There’s no rule about Excel’s infallibility. Yet obvious spreadsheet errors still occur, even in the citadels of high finance. No less a practitioner than Goldman Sachs double-counted some of Tibco’s shares in calculating the business software company’s value in a sale worth $4.3 billion – oops, make that $4.2 billion. Both the firm and its client must have been distracted.
Mistakes happen. And this one didn’t affect the $24 per share that Vista Equity Partners agreed to pay for Tibco, or the thrust of Goldman’s analysis on whether the deal last month was fair. What happened was that someone counted a small number of restricted shares separately when they were already included in the much bigger total of common stock outstanding.

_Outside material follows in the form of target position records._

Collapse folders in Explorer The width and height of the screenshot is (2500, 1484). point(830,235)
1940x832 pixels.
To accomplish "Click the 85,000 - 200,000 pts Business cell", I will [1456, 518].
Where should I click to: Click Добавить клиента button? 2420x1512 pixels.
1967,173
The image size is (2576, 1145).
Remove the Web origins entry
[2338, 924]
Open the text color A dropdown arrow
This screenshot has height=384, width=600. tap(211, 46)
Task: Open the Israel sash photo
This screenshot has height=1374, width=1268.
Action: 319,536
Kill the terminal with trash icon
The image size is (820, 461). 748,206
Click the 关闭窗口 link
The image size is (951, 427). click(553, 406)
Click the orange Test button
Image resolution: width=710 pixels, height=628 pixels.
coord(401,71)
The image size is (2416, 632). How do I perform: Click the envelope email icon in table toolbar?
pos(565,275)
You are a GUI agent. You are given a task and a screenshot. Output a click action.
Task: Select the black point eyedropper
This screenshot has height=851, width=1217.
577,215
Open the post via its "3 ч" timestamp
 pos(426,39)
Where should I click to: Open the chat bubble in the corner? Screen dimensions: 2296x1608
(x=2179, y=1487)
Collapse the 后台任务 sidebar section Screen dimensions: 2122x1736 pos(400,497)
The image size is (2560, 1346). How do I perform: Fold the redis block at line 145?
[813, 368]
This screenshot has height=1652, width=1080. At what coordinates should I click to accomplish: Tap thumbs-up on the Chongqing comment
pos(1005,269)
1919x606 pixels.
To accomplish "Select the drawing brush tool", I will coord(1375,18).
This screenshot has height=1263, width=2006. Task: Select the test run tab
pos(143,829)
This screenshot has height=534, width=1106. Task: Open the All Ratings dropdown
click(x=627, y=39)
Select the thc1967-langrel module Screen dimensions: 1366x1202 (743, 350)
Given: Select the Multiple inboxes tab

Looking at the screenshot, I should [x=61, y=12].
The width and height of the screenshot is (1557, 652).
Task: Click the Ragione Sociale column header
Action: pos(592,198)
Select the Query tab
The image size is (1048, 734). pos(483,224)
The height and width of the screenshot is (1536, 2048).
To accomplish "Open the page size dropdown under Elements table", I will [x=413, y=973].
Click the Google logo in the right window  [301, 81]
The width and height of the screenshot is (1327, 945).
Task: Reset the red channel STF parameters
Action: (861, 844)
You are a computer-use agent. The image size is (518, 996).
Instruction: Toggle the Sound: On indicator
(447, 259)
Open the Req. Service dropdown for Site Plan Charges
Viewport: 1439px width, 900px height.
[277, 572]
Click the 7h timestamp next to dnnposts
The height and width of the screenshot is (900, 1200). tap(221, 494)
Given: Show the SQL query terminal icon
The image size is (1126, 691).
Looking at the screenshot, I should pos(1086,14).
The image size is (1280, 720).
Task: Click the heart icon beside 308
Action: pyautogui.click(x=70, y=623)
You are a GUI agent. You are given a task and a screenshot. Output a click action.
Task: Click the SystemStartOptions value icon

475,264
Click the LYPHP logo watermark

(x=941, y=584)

The result, once the agreed price per share was multiplied by the number of shares, was an inflated dollar valuation for Tibco, to the tune of about $100 million or a little over 2 percent. That’s not enough to change anyone’s mind about the deal, and certainly nothing remotely on the scale of the calculation errors that featured in JPMorgan’s $6 billion “London whale” losses in 2012.
As in the spreadsheets of widely cited economist Thomas Piketty, however, even minor infelicities undermine credibility. With Goldman in line for a fee of nearly $50 million, Tibco surely expected exemplary attention to detail. Then again, shareholders might have thought Chief Executive Vivek Ranadivé and finance lieutenants would have the enterprise’s dollar value to hand in real time, and to have noticed when Goldman’s number was off in the fairly obvious second significant figure.
Tibco touts the ability of its products “to capture the right information at the right time.” The lesson of Goldman’s snafu for companies and financial advisers alike is to double-check, in spreadsheets and any other software, that’s what is really happening.